Banks Spend Cash On Dividends, Not Loans

Posted by Chris Sturr | Filed under Uncategorized | Oct 30, 2008 | No Comments

Senator Charles Schumer (D-NY) and others are raising alarm bells at reports that banks are spending more than half of their bailout money on paying dividends to shareholders, rather than lending money to borrowers.

According to today’s Washington Post

The Treasury plans to invest up to $250 billion in a wide swath of U.S. banks in return for ownership stakes, which the government will relinquish when it is repaid.

Among other restrictions, participating institutions cannot increase dividend payments without government permission. They also are barred from repurchasing stock, which increases the value of outstanding shares.

The 33 banks signed up so far plan to pay shareholders about $7 billion this quarter. Companies generally try to pay consistent dividends and, at the present pace, those dividends will consume 52 percent of the Treasury’s investment over the initial three-year term.

“The terms of our capital purchase program were set to encourage participation by a broad array of financial institutions so they strengthen their financial positions,” Treasury spokeswoman Michele Davis said.

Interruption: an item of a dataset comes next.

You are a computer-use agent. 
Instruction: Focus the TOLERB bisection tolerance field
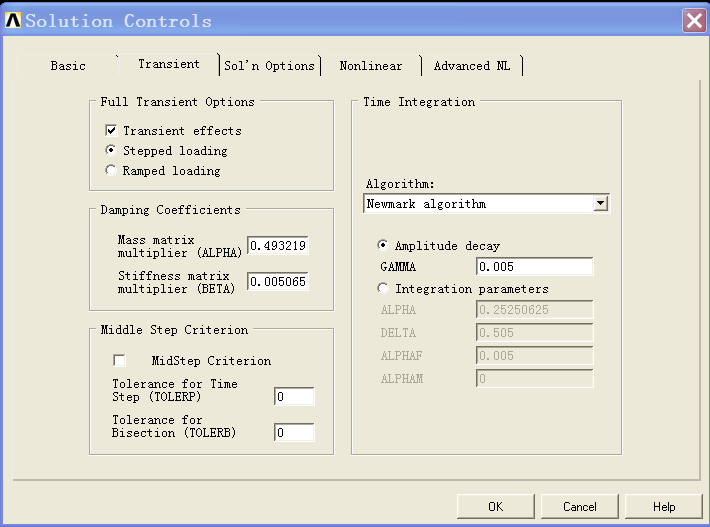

The Treasury’s approach contrasts with decisions by foreign governments, including Britain and Germany, to require banks that accept public investments to suspend dividend payments until the government is repaid. The U.S. government similarly required Chrysler to suspend its dividend payments as a condition of the government’s 1979 bailout.

The legislation passed by Congress authorizing the Treasury’s current bailout program is silent on the issue.

The Treasury Department defends the practice, claiming that otherwise banks would be dissuaded from applying for bailout funds in the first place.

For their part, the banks are claiming that the dividends are coming from an entirely different stash of money, presumably the one that they have kept hidden from anyone as they pleaded for government support.